* [Directions] Starting at the top of the entries below, print each line exactly until the line with "Improve Your Health with Hot Yoga (608, 2315)" has been printed too.

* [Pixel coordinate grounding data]

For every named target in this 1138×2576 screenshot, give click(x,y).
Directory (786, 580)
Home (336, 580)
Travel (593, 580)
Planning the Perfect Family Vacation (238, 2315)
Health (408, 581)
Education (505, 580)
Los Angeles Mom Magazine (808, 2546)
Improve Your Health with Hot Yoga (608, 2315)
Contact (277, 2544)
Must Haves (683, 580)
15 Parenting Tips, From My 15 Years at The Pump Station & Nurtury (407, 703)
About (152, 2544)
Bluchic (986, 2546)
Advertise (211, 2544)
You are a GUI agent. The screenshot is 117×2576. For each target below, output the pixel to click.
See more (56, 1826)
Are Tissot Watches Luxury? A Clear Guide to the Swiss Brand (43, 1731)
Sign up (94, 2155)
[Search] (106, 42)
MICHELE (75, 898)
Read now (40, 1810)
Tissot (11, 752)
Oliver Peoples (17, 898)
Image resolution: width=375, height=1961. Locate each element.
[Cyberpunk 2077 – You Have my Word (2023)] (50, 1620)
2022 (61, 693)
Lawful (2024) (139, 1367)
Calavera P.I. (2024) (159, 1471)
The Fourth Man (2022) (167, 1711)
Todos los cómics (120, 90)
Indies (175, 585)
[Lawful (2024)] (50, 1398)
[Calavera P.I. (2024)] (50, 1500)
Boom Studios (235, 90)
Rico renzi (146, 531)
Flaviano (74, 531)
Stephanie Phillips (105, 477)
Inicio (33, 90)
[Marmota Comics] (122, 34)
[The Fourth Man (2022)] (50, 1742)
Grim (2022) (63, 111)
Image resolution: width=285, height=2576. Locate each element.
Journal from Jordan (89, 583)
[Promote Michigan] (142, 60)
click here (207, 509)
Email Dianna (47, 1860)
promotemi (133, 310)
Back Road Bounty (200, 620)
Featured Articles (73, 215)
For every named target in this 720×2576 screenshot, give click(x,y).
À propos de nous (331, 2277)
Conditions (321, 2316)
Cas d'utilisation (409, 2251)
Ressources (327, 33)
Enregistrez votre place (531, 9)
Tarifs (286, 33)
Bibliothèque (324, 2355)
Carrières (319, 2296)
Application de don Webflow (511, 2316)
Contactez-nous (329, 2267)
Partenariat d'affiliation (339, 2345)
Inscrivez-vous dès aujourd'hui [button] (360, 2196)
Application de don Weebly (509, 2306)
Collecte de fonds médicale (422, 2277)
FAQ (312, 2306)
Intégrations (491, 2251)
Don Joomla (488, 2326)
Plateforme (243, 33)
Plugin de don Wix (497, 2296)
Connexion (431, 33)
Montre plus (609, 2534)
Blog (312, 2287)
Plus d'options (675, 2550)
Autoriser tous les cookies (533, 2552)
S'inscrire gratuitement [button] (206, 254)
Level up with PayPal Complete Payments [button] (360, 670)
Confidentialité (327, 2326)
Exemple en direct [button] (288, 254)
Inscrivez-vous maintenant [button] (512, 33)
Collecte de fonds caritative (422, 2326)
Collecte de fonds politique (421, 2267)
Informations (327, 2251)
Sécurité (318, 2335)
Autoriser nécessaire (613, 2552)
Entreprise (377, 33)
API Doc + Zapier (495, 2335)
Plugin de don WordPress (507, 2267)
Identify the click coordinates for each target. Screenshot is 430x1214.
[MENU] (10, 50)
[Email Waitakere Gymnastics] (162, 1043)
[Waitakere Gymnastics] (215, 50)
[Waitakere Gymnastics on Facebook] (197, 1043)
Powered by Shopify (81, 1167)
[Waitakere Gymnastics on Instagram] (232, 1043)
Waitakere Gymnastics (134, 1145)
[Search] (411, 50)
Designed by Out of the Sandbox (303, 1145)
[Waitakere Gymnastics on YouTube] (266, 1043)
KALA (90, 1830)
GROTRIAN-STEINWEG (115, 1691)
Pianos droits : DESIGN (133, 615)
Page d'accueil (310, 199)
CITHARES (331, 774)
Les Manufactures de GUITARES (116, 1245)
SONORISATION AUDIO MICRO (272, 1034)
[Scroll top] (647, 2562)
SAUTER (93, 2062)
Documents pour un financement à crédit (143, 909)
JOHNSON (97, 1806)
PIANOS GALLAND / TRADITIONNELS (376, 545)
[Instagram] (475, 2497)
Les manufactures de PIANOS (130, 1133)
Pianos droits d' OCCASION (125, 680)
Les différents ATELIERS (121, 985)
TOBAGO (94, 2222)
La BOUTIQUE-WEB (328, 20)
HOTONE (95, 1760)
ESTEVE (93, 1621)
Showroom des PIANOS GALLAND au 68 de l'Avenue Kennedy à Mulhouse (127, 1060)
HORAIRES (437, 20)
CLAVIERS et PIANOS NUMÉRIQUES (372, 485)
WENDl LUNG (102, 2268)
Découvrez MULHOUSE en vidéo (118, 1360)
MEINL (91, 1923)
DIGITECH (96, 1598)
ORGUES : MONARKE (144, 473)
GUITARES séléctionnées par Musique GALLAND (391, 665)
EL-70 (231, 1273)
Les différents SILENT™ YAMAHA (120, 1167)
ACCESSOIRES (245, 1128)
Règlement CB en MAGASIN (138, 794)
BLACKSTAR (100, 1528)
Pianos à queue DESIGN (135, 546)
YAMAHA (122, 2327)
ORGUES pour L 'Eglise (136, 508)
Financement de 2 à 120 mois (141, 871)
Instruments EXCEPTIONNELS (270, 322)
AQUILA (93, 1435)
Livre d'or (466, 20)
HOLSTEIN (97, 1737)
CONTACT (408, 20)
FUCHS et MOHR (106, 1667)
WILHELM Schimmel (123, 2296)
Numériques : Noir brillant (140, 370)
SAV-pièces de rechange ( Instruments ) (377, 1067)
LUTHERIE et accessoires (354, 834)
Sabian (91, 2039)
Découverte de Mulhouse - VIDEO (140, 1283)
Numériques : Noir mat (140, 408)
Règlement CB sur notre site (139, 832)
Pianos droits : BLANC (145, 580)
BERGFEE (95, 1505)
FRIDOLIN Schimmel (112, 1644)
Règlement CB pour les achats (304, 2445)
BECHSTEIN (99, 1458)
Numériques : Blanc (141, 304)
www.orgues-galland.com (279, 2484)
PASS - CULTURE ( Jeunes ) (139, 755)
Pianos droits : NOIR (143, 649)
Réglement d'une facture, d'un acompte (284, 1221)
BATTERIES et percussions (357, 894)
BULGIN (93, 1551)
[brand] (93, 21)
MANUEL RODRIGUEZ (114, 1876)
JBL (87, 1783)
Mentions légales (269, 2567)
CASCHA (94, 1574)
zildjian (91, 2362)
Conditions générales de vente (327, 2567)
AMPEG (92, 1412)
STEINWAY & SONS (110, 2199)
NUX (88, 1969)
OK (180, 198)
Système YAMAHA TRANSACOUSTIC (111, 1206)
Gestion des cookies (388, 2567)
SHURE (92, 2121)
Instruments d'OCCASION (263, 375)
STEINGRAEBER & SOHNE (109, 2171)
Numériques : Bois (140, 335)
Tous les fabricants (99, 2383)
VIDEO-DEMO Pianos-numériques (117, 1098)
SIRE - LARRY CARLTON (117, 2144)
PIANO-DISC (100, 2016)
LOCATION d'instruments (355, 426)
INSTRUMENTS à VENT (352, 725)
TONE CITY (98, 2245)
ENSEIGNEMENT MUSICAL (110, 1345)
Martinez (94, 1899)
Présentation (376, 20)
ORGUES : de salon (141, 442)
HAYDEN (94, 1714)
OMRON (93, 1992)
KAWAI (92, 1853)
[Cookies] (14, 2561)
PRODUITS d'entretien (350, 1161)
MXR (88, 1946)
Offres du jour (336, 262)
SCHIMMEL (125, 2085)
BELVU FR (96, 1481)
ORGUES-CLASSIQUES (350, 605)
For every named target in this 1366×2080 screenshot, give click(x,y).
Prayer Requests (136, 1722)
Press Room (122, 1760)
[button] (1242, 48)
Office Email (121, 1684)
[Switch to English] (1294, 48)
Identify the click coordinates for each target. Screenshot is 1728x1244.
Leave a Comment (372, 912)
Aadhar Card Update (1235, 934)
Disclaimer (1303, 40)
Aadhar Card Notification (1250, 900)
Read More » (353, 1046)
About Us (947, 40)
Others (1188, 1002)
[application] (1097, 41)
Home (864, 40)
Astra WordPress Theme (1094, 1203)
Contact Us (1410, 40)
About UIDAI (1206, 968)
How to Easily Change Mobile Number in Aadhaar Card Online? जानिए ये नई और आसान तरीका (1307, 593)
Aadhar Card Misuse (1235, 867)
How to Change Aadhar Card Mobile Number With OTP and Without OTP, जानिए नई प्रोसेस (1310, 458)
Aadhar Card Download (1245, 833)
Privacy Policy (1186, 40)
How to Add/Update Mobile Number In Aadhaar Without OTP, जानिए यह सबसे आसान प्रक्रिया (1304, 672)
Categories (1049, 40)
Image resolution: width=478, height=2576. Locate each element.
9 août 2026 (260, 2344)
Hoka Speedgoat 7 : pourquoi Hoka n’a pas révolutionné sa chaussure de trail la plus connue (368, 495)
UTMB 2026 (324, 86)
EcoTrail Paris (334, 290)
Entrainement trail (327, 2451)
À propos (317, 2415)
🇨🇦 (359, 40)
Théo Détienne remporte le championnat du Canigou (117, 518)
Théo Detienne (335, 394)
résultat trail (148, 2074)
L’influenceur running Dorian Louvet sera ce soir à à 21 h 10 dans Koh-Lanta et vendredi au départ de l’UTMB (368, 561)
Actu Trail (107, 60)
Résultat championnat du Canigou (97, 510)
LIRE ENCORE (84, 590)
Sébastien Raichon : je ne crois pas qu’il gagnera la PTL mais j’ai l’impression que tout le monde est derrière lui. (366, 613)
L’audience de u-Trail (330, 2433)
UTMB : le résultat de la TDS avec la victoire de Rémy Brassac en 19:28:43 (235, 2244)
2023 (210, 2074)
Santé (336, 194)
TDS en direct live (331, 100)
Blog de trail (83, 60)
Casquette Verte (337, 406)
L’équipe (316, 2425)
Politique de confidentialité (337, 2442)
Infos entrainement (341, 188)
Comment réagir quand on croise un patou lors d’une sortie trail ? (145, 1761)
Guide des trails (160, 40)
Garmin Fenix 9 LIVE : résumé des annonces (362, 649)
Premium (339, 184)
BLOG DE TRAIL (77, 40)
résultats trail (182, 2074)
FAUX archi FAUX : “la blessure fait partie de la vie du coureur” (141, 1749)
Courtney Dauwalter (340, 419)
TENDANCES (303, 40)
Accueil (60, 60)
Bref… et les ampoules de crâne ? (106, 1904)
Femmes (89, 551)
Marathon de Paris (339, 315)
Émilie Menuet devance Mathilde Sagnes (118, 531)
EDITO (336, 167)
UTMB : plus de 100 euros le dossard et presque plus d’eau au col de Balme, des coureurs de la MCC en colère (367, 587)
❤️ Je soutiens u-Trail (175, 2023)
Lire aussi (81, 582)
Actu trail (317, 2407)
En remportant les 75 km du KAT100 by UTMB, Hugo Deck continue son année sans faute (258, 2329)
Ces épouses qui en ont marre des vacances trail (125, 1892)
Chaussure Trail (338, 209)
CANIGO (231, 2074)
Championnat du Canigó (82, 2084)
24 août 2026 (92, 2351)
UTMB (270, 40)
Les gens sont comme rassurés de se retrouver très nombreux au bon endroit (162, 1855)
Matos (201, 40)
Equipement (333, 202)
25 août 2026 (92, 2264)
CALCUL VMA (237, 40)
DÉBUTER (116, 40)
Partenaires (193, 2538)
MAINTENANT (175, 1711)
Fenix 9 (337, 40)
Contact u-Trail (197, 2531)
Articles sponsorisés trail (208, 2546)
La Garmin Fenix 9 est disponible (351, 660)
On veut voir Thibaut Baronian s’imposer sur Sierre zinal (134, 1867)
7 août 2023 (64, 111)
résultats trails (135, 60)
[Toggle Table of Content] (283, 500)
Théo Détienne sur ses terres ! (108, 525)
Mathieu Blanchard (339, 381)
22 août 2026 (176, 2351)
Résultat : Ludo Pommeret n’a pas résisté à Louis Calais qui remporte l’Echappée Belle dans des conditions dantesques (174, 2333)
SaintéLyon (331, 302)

* [Problem solution]
For every named target in this 1138×2576 screenshot, give click(x,y).
Directory (786, 580)
Home (336, 580)
Travel (593, 580)
Planning the Perfect Family Vacation (238, 2315)
Health (408, 581)
Education (505, 580)
Los Angeles Mom Magazine (808, 2546)
Improve Your Health with Hot Yoga (608, 2315)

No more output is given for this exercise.